*Textauszug*:

━━━━━━━━━━━━━━━━━━━━

Die 7-6- bzw. 2-3-Synkopendissonanz ist elementar für eine Verständnis von Kadenzen in tonaler Musik, bietet darüber hinaus jedoch auch eine Möglichkeit, die Entstehung komplexer Akkorde zu erklären. Wenn du weißt, wie eine Synkopendissonanz technisch funktioniert, kannst du in diesem Tutorial lernen, wie man aus der 7-6- bzw. 2-3-Synkopendissonanz Quart- und Nonenvorhalte herleiten und manieristische Klangbildungen in Madrigalmusik zum Anfang des 17. Jahrhunderts erklären kann.

━━━━━━━━━━━━━━━━━━━━

*Vorliegende Datensätze*:
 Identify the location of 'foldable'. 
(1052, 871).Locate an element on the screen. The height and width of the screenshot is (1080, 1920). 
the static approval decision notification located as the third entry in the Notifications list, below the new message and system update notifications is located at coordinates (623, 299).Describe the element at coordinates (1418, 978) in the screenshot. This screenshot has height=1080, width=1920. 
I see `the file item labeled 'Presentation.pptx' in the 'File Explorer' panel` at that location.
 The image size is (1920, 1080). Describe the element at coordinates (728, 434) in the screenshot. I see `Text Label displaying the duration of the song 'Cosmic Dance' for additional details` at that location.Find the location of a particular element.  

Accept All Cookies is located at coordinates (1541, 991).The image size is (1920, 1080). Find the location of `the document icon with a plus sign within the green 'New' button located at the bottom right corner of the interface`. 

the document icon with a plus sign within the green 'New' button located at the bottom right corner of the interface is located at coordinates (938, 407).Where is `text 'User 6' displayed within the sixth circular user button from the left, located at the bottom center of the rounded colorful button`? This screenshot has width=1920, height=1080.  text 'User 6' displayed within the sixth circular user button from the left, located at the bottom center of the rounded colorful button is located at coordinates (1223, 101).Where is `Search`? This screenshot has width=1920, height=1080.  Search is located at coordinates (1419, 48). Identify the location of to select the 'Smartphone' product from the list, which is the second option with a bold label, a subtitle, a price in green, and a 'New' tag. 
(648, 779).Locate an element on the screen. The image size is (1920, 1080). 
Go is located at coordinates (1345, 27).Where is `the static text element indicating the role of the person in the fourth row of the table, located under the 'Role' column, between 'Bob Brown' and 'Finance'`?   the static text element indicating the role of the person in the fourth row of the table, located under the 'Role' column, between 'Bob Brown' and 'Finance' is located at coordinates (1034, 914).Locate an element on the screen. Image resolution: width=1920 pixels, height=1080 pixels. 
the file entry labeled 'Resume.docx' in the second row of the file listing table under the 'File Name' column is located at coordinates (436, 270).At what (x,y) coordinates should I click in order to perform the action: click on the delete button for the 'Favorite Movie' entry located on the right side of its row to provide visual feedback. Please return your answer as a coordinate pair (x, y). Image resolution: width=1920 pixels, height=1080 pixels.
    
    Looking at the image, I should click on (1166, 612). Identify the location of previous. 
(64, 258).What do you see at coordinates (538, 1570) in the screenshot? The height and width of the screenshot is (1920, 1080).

━━━━━━━━━━━━━━━━━━━━

*Aufgabe*:
Nenne die Synkopendissonanz, die laut dem Textauszug elementar für das Verständnis von Kadenzen in tonaler Musik ist.

*Ergebnis*:
Die 7-6- bzw. 2-3-Synkopendissonanz.